本連載を毎週見ている読者ならお気付きかもしれないが,プロスピAは常に高い収益を上げている。今週のように,たとえプロ野球のペナントレースが行われていなくても,ゲーム内イベントでセルランの首位を取ることすらあるのだ。
ランキングの各タイトルをあらためて俯瞰すると,プロスピAはこの中でかなり異質のようにも思える。それだけにKONAMIは,スポーツゲームの開発/運営面において,他社にはない様々なノウハウも蓄積していそうだ。

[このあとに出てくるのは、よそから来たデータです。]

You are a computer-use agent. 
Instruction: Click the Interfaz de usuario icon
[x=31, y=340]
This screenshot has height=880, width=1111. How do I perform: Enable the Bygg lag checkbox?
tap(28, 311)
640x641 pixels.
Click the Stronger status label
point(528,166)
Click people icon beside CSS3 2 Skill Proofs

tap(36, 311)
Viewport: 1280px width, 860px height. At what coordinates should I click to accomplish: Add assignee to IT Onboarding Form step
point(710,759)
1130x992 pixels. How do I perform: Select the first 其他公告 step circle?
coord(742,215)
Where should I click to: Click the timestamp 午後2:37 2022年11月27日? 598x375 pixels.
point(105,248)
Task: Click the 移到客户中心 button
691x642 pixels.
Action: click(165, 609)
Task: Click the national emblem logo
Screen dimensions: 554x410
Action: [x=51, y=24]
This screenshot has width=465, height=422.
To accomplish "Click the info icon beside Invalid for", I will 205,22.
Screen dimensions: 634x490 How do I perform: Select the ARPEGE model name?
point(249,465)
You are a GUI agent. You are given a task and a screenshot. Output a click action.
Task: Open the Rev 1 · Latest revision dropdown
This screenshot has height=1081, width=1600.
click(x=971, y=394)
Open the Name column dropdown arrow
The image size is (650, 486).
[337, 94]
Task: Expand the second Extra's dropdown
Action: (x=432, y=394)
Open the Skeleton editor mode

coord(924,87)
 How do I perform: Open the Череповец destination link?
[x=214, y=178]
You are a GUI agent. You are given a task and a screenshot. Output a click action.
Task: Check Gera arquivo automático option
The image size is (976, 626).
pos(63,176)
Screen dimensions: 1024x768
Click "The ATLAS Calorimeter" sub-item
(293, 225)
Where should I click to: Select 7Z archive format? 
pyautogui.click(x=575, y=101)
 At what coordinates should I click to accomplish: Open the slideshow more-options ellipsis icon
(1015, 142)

現在,サッカーのワールドカップが盛り上がっているが,KONAMIはサッカーゲームに関しても「eFootball 2023」「eFootball ウイコレ CHAMPION SQUADS」「Jリーグクラブチャンピオンシップ」などを展開している。なかでもeFootball 2023の収益はじわじわと伸びており,しかも本作の日本における収益の割合は43.7%しかない(※過去1か月間の集計)。そう遠くない将来に,サッカー人気の高い国でeFootball 2023が爆発的にヒットすることも起こりうるのかもしれない。
スクウェア・エニックス内でのセールスランキング
(2022年07月01日〜09月30日)
以下に掲載するのは,同社内で売上を確認できたスマホゲームのセールスランキングである。先週紹介したバンダイナムコエンターテインメントと同様に,各タイトルの右には参考用として,ワールドワイドにおける日本の収益の割合を添えている。
順位 | タイトル | 日本の割合 |
---|---|---|
1 | ドラゴンクエストウォーク | 99.9% |
2 | ドラゴンクエストタクト | 95.5% |
3 | ロマンシング・サガ リ・ユニバース | 99.8% |
4 | 鋼の錬金術師 MOBILE | 100% |
5 | FINAL FANTASY BRAVE EXVIUS | 45.9% |
6 | 星のドラゴンクエスト | 100% |
7 | FFBE幻影戦争 WAR OF THE VISIONS | 57.0% |
8 | とある魔術の禁書目録 幻想収束 | 100% |
9 | 魔法科高校の劣等生 リローデッド・メモリ | 99.3% |
10 | ドラゴンクエストモンスターズ スーパーライト | 98.2% |
11 | NieR Re[in]carnation | 71.8% |
12 | ドラゴンクエストけしケシ! | 100% |
13 | オクトパストラベラー 大陸の覇者 | 51.7% |
14 | ディシディアファイナルファンタジー オペラオムニア | 49.7% |
15 | 聖剣伝説 ECHOES of MANA | 71.2% |
16 | スクールガールストライカーズ2 | 100% |
17 | ドラゴンクエスト ダイの大冒険 -魂の絆- | 81.4% |
18 | ディズニー ミュージックパレード | 100% |
19 | タイトーオンラインクレーン | 100% |
20 | ブレイブリーデフォルト ブリリアントライツ | 100% |
21 | SHOW BY ROCK!! Fes A Live | 100% |
22 | おじさまと猫 | 100% |
23 | ヒットマンスナイパー | 10.8% |
24 | ドラゴンクエストV 天空の花嫁 | 73.5% |
25 | ドラゴンクエストモンスターズ2 | 100% |
26 | ファイナルファンタジータクティクス 獅子戦争 | 16.6% |
27 | FINAL FANTASY VII | 30.5% |
28 | ドラゴンクエストVIII 空と海と大地と呪われし姫君 | 50.8% |
29 | FFVII THE FIRST SOLDIER | 0% |
30 | クロノ・トリガー | 15.9% |
31 | FINAL FANTASY VI | 33.9% |
上記の表で注目してほしいのが,特に大きな収益を上げている「ドラゴンクエストウォーク」「ドラゴンクエストタクト」「ロマンシング・サガ リ・ユニバース」「鋼の錬金術師 MOBILE」の4タイトルで,日本の割合がほぼ100%という部分である。海外の収益割合が高いタイトルもあるにはあるが,同社のスマホゲーム全体の収益を見ても,日本の割合は91.4%と非常に高いものとなっている(※ちなみに先週紹介したバンナムの場合は61.4%)。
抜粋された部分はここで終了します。